Saved data entries:
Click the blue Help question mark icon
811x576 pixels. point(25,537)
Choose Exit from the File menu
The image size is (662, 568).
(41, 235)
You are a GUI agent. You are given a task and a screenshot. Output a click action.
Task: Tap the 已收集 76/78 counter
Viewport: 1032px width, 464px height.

==

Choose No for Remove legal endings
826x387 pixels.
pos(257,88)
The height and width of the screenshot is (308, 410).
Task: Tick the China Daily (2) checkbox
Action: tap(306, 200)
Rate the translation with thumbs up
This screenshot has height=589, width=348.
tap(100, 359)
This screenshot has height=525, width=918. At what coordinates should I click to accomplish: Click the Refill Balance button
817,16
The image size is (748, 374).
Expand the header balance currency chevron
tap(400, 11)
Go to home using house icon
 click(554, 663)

...

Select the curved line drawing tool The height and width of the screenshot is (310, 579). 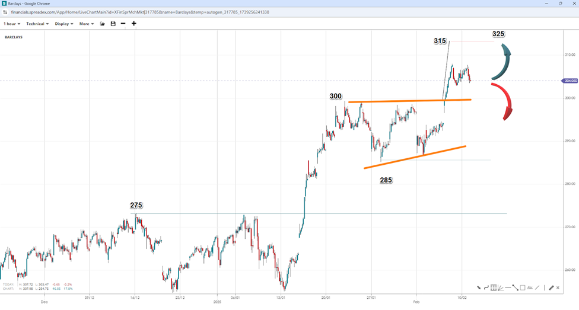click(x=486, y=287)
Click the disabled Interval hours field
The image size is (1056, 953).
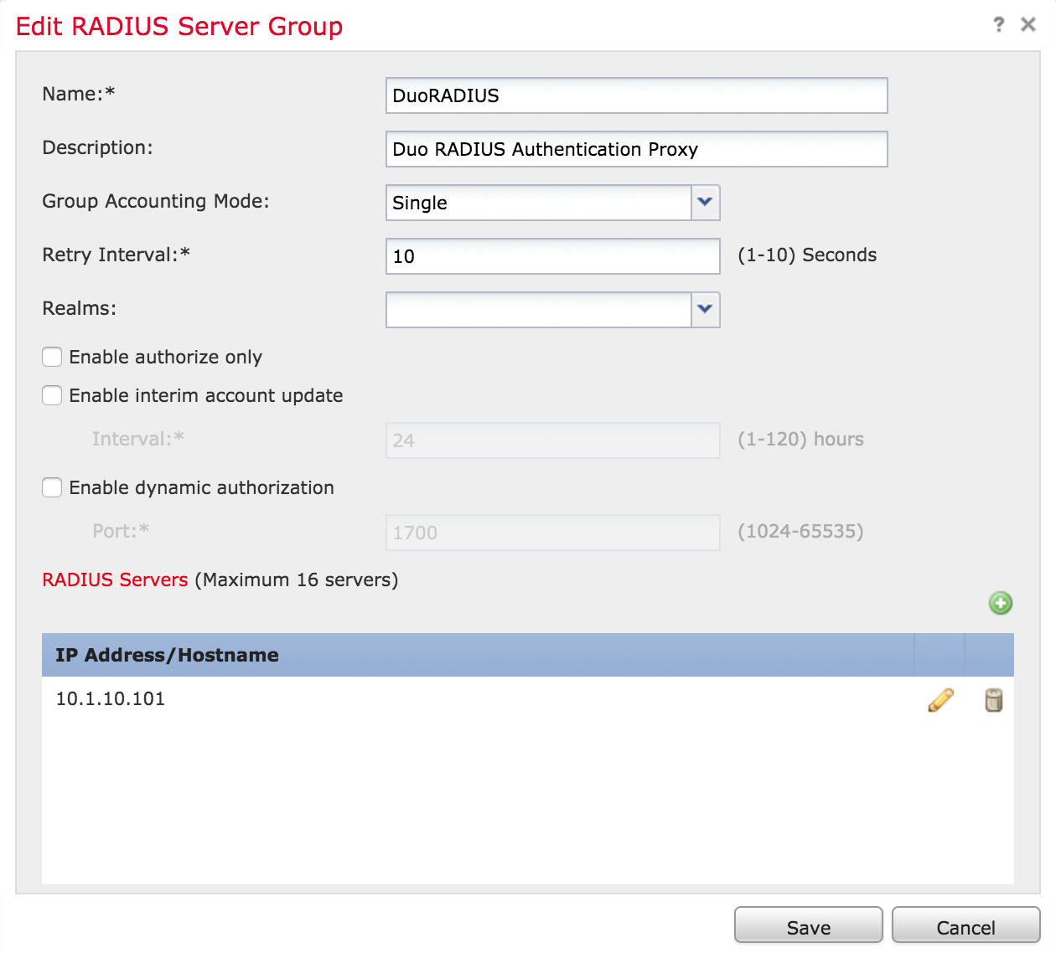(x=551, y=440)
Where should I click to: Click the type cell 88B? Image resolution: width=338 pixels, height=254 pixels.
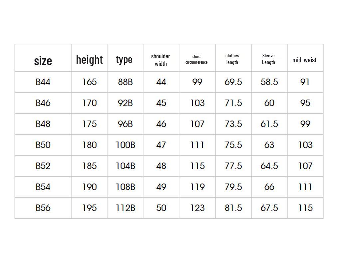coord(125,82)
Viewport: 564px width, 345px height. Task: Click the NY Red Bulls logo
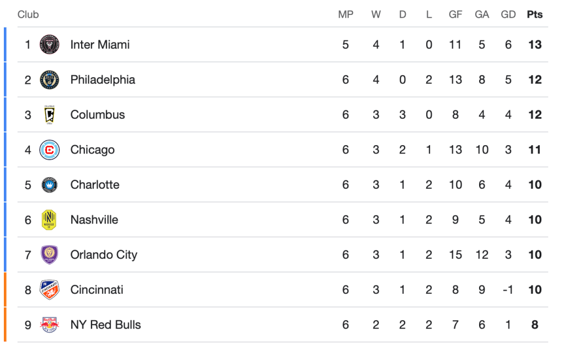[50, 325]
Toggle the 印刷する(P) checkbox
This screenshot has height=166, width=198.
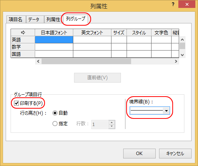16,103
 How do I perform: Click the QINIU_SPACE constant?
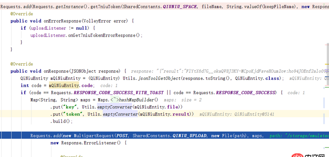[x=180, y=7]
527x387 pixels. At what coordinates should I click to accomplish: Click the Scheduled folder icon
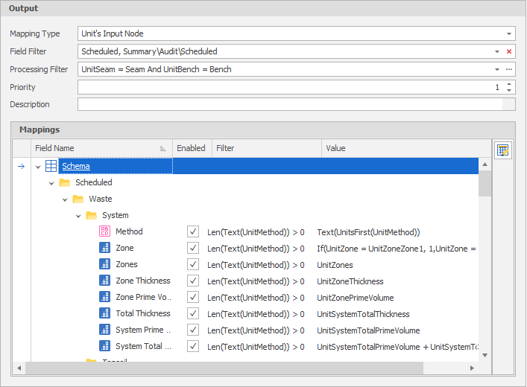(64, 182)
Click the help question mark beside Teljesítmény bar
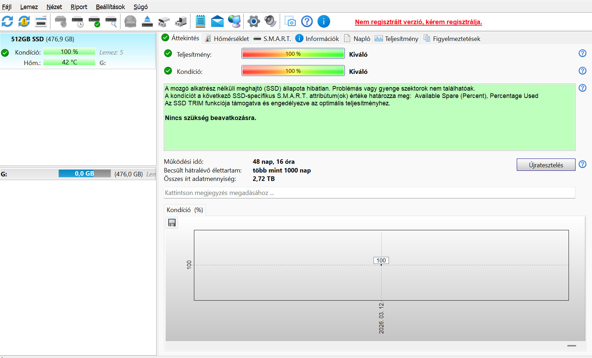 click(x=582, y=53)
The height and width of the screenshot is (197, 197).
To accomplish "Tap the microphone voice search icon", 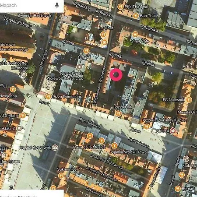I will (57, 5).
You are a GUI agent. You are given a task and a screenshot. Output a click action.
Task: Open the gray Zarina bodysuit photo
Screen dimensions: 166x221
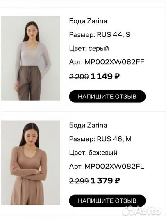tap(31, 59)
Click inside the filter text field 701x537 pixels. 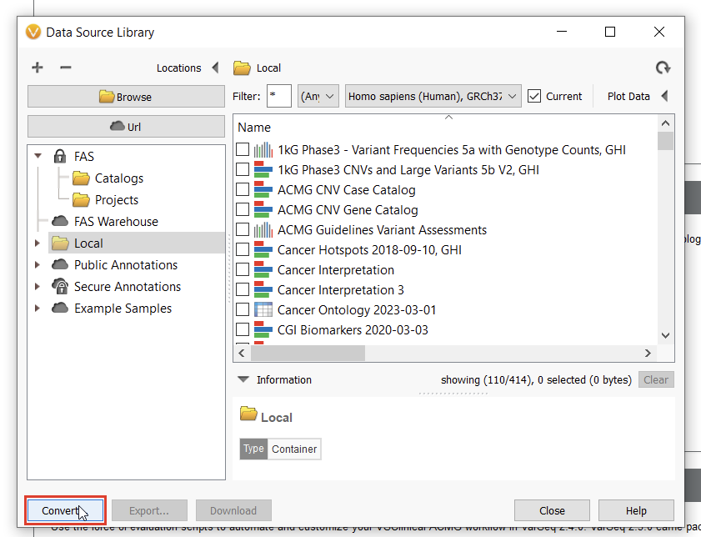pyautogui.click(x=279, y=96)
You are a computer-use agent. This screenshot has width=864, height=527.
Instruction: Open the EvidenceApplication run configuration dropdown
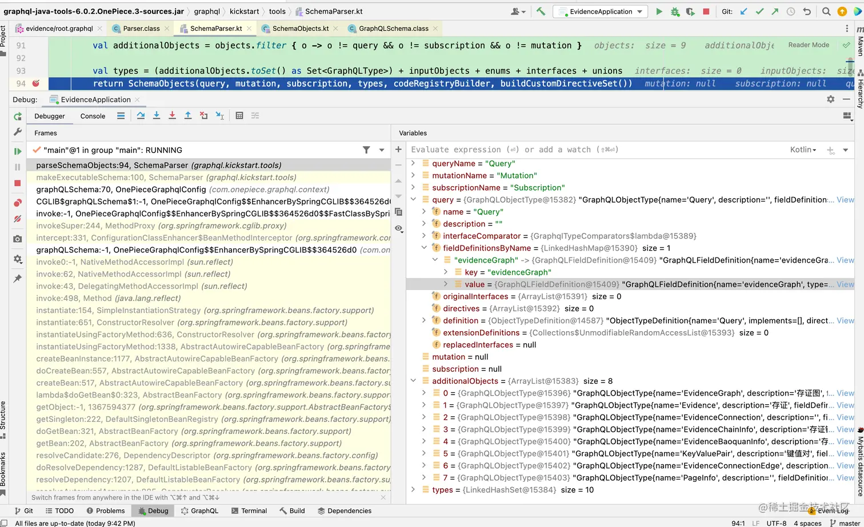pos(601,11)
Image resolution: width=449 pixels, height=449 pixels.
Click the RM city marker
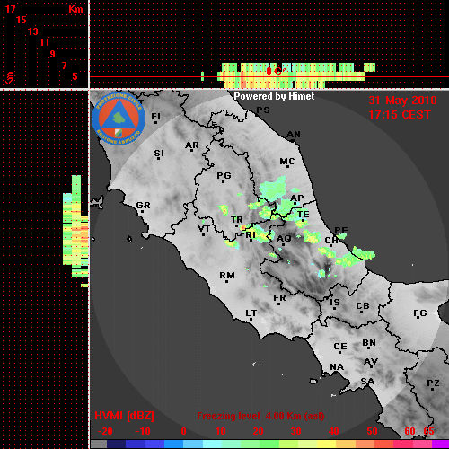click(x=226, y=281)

## REQUIRED ACTION
All lines in the data above from the one with "Click the blue Help question mark icon" through the one with "Viewport: 1032px width, 464px height." must be repeated exactly, and no others.

## SOLUTION BELOW
Click the blue Help question mark icon
811x576 pixels. point(25,537)
Choose Exit from the File menu
The image size is (662, 568).
(41, 235)
You are a GUI agent. You are given a task and a screenshot. Output a click action.
Task: Tap the 已收集 76/78 counter
Viewport: 1032px width, 464px height.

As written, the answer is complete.